**Problem details**
Check every line in the listing below for "will". Copy the ones where it occurs.

**Material to process**
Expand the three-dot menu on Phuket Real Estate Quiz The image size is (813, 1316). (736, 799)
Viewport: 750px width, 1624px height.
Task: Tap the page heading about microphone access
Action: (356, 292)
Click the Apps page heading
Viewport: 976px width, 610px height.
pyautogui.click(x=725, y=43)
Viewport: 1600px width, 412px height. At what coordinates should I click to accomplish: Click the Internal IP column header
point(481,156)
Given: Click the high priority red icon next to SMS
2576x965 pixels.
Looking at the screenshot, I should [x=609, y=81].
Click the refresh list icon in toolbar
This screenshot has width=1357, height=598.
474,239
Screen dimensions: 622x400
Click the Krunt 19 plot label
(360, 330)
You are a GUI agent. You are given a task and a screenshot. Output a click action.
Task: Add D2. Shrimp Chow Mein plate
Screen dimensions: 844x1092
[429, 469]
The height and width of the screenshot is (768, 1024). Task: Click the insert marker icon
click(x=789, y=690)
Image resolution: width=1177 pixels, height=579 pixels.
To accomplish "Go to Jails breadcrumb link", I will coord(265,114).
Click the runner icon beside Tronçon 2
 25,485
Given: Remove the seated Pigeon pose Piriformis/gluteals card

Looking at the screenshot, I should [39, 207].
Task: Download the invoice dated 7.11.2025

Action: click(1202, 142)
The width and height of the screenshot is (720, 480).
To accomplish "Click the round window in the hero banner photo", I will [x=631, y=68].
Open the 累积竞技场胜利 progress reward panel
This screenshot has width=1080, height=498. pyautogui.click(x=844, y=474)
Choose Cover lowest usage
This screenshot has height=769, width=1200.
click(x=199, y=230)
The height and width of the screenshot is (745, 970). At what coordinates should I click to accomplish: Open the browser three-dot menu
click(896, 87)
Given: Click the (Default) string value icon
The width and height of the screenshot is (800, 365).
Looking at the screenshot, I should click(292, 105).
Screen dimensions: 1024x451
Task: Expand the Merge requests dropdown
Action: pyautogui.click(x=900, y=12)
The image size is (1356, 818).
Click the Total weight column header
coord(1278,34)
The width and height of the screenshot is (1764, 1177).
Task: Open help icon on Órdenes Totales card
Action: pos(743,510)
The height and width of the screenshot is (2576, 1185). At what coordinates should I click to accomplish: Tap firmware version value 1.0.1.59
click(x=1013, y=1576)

**Exercise answer**
To accomplish "Go to Jails breadcrumb link", I will coord(265,114).
To accomplish "Click the round window in the hero banner photo", I will [x=631, y=68].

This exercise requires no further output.